** TASK ITEM **
When the line with "1304x1544 pixels." comes up, set it down and every later line to the end of the data, exactly and without pictures.

** DATA EXTRACT **

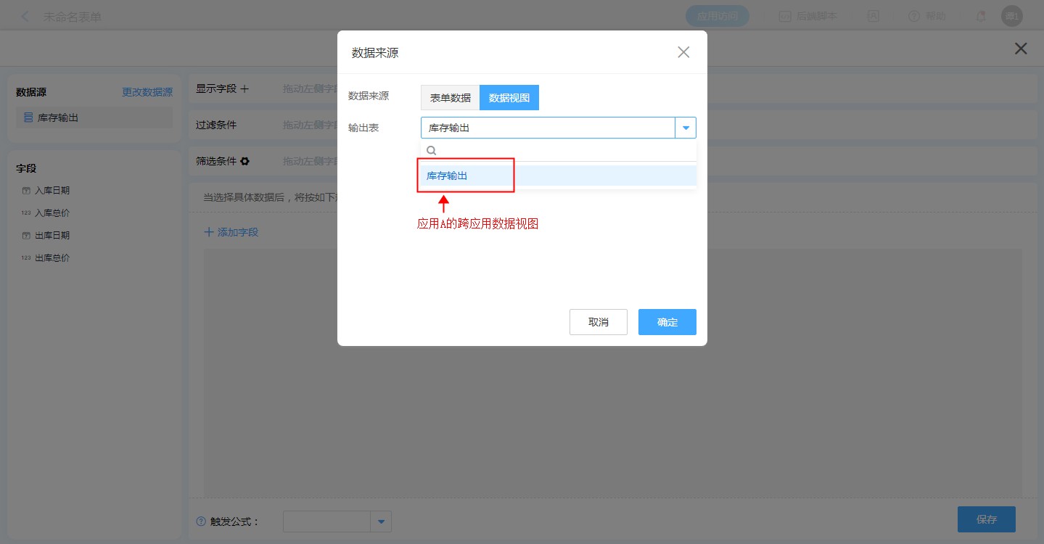Viewport: 1044px width, 544px height.
Task: Open the 帮助 question mark icon
Action: point(913,16)
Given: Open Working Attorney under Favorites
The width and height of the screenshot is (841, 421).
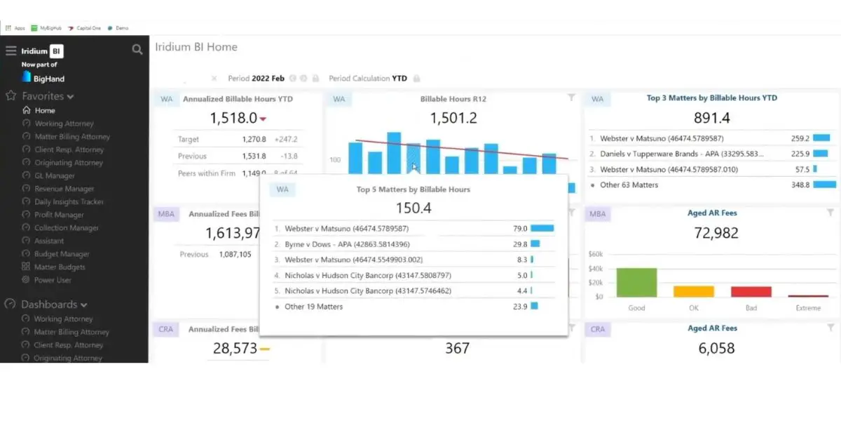Looking at the screenshot, I should point(64,123).
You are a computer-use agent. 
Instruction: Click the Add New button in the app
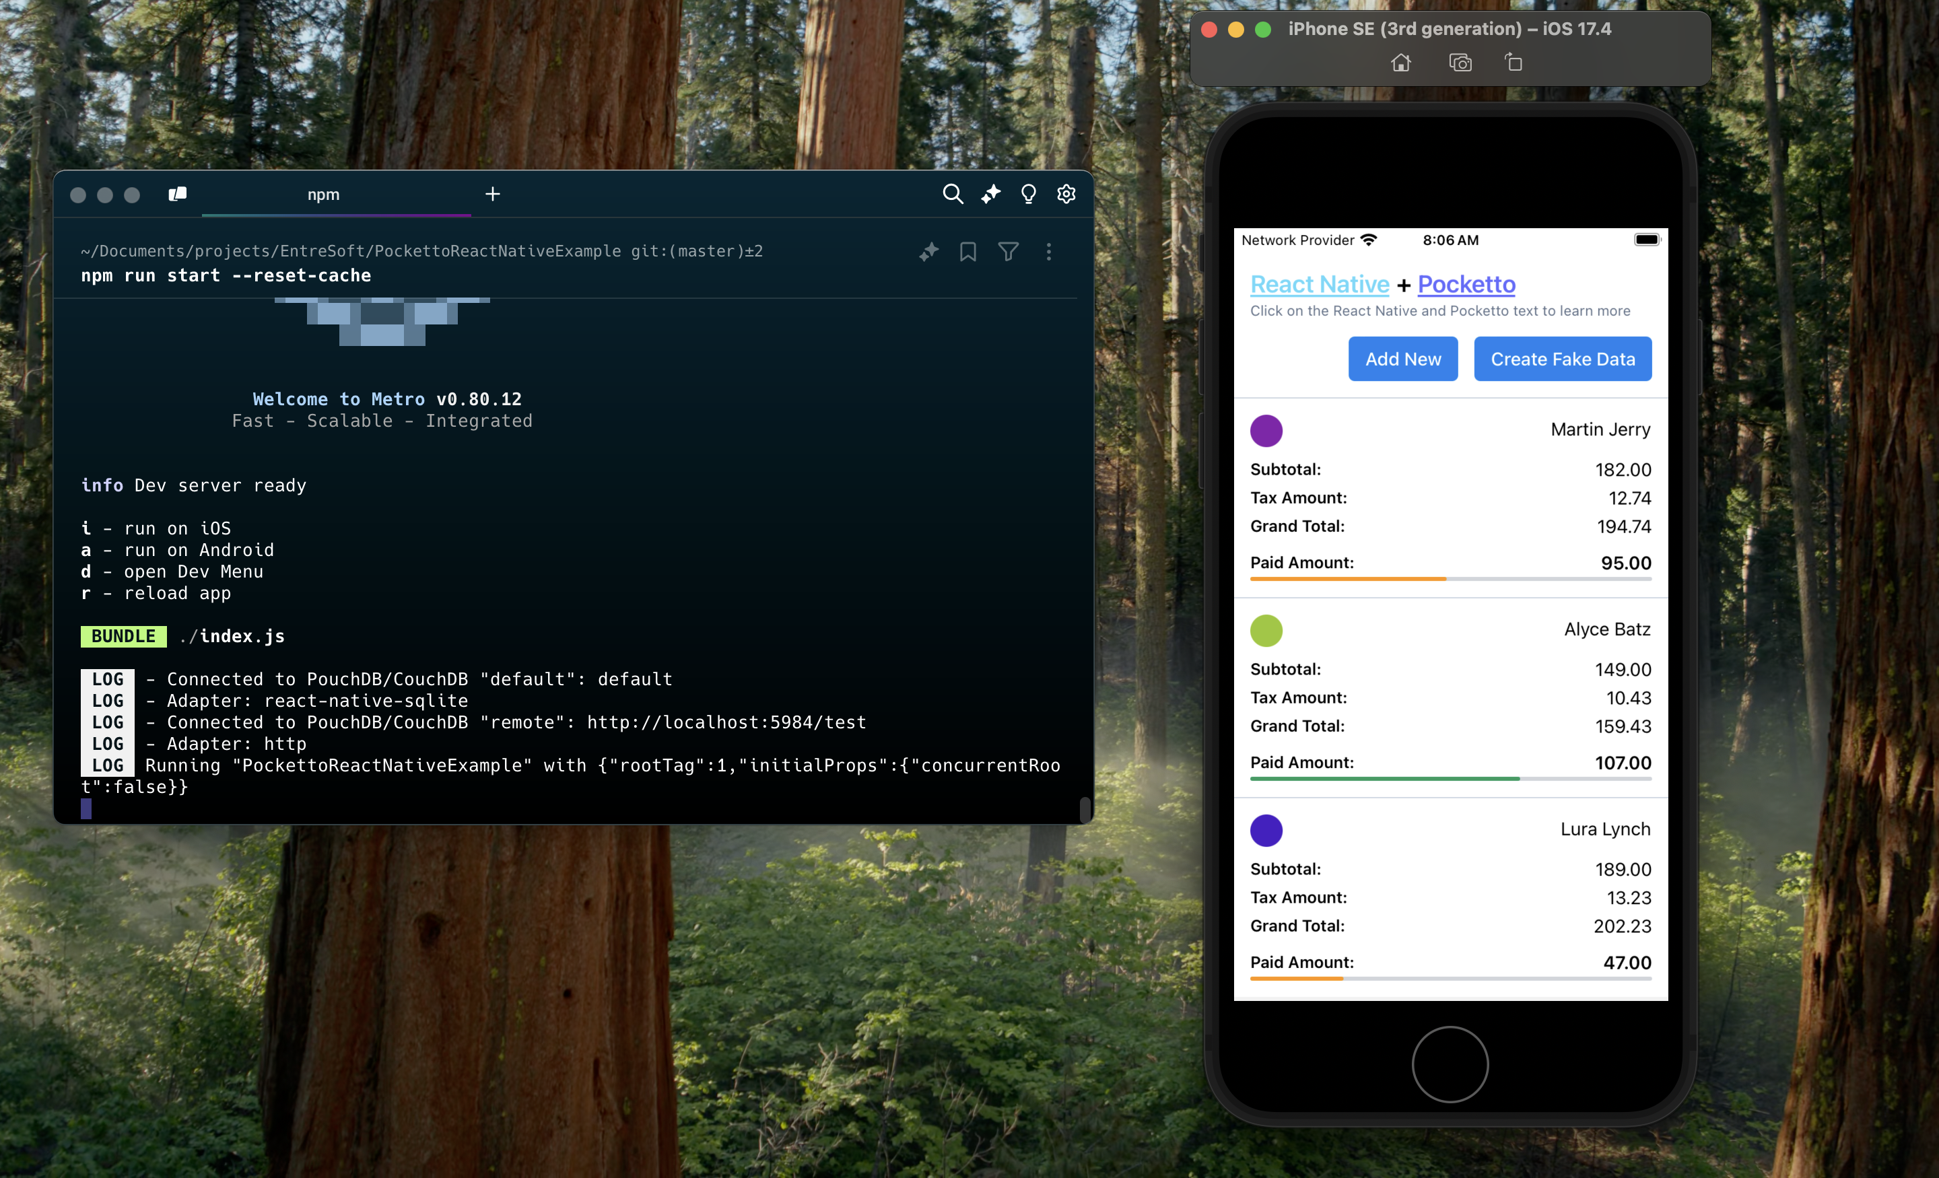click(1403, 359)
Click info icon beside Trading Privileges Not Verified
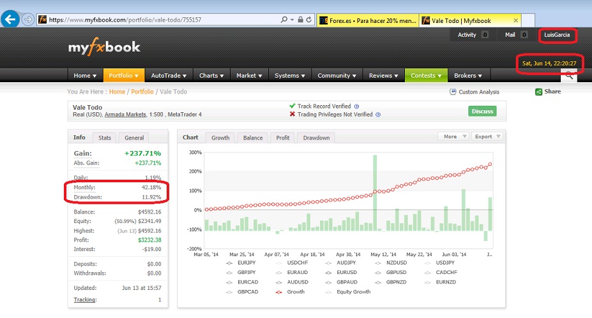The image size is (592, 318). pyautogui.click(x=378, y=115)
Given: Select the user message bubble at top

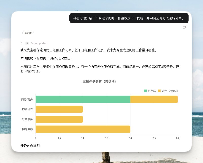Looking at the screenshot, I should point(129,18).
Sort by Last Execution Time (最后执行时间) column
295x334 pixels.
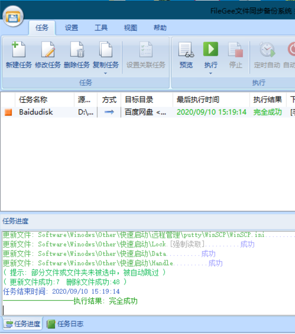tap(198, 100)
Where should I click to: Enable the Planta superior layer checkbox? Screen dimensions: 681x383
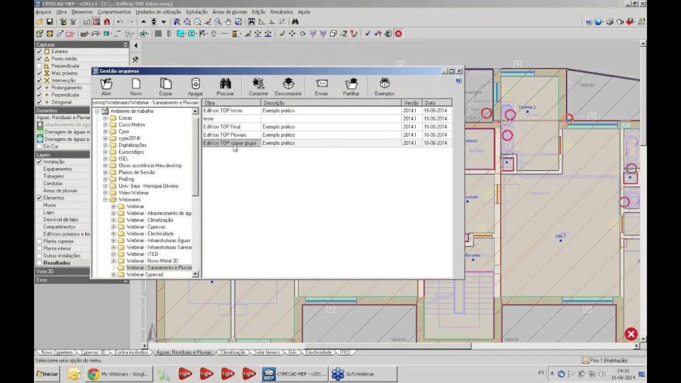point(39,241)
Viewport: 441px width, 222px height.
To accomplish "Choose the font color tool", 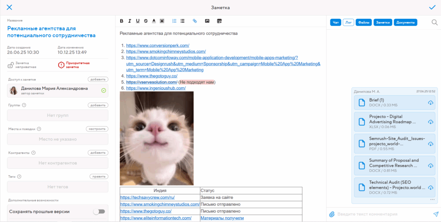I will click(x=154, y=21).
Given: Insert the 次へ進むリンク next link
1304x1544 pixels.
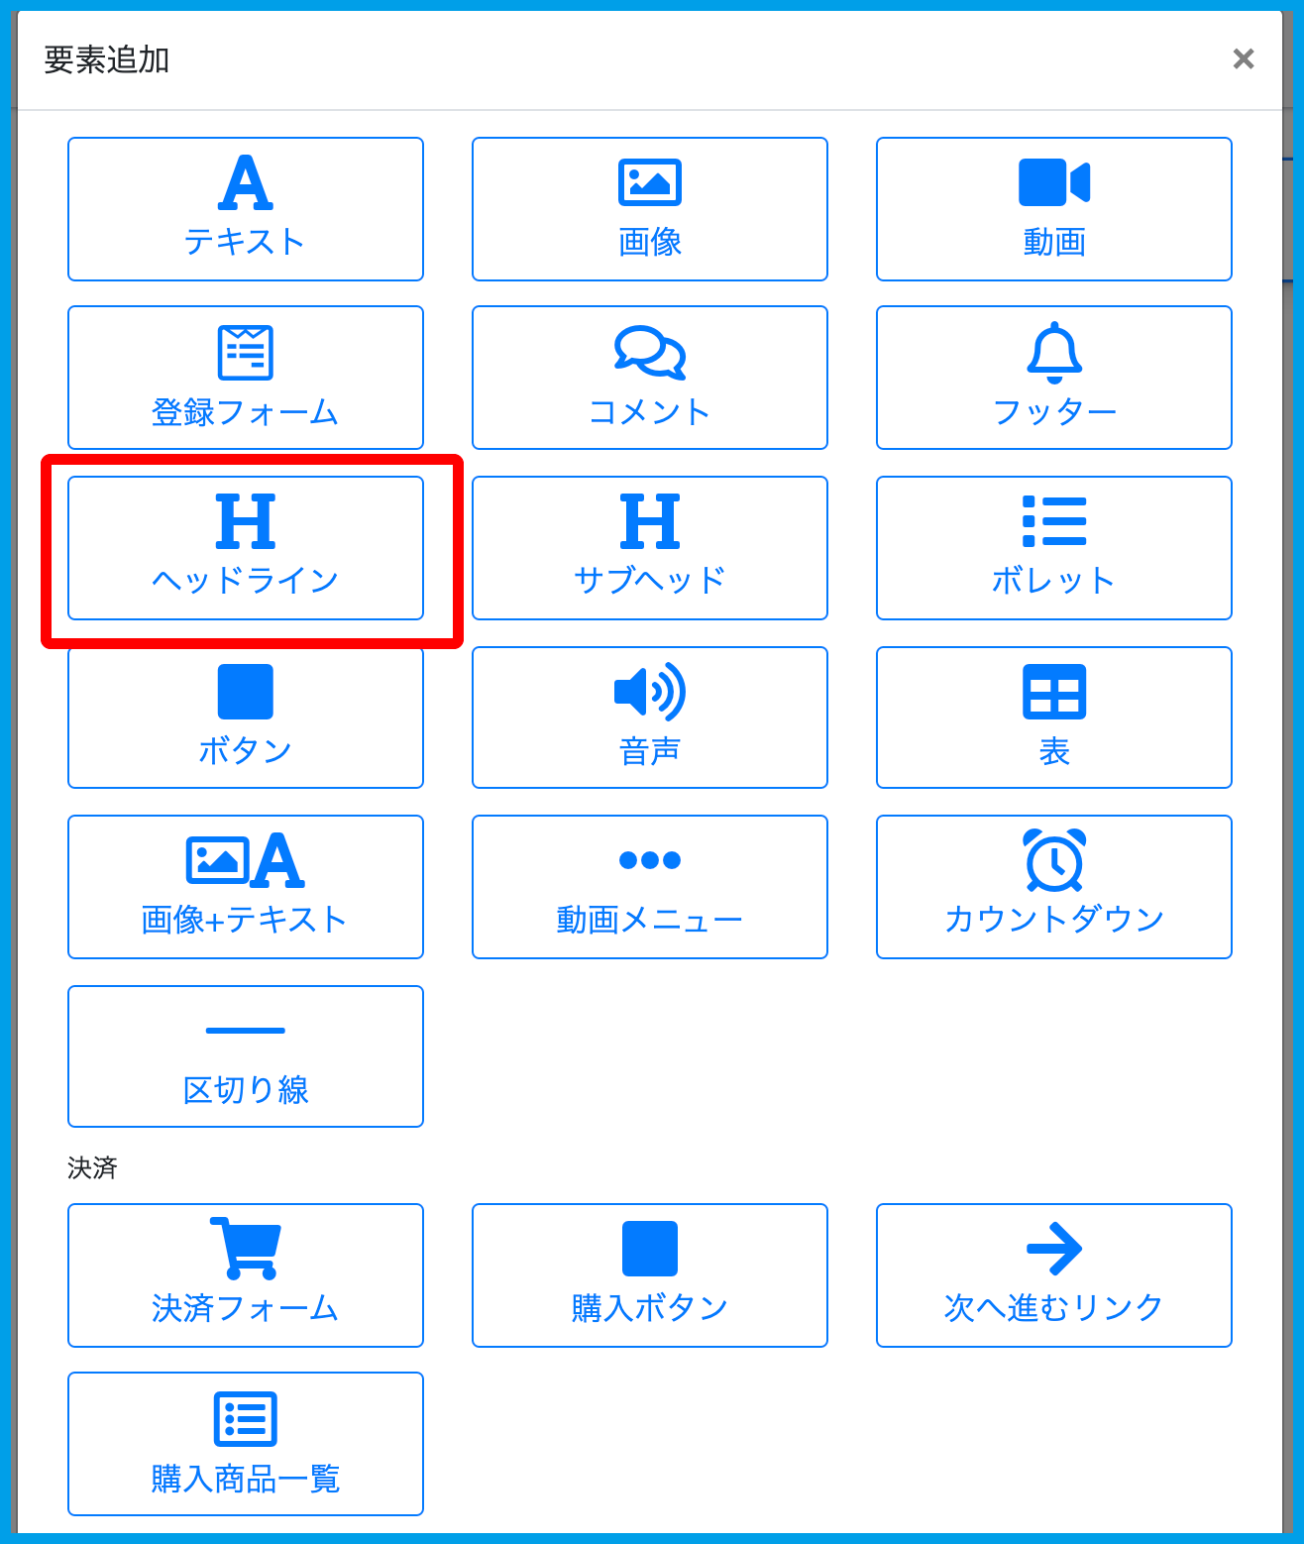Looking at the screenshot, I should pyautogui.click(x=1053, y=1275).
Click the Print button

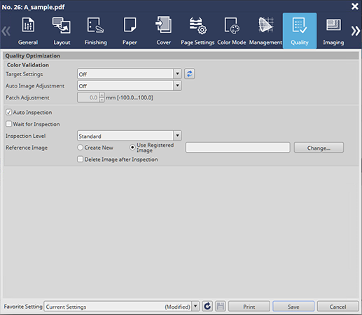tap(249, 307)
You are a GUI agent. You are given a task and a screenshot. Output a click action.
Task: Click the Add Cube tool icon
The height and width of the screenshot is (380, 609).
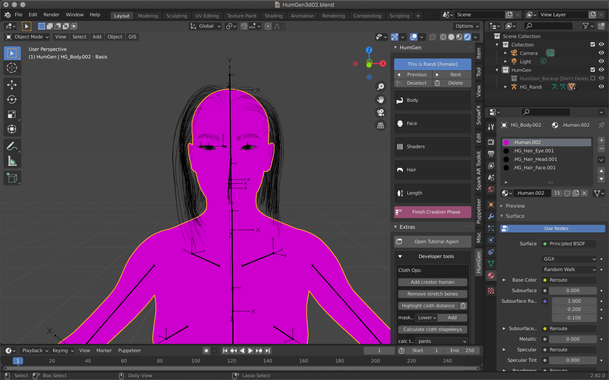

** SOLUTION TO THE PROBLEM **
1304x1544 pixels.
Looking at the screenshot, I should pyautogui.click(x=1053, y=1275).
Click the Print button

tap(249, 307)
You are a GUI agent. You are given a task and a screenshot. Output a click action.
Task: Click the Add Cube tool icon
The height and width of the screenshot is (380, 609).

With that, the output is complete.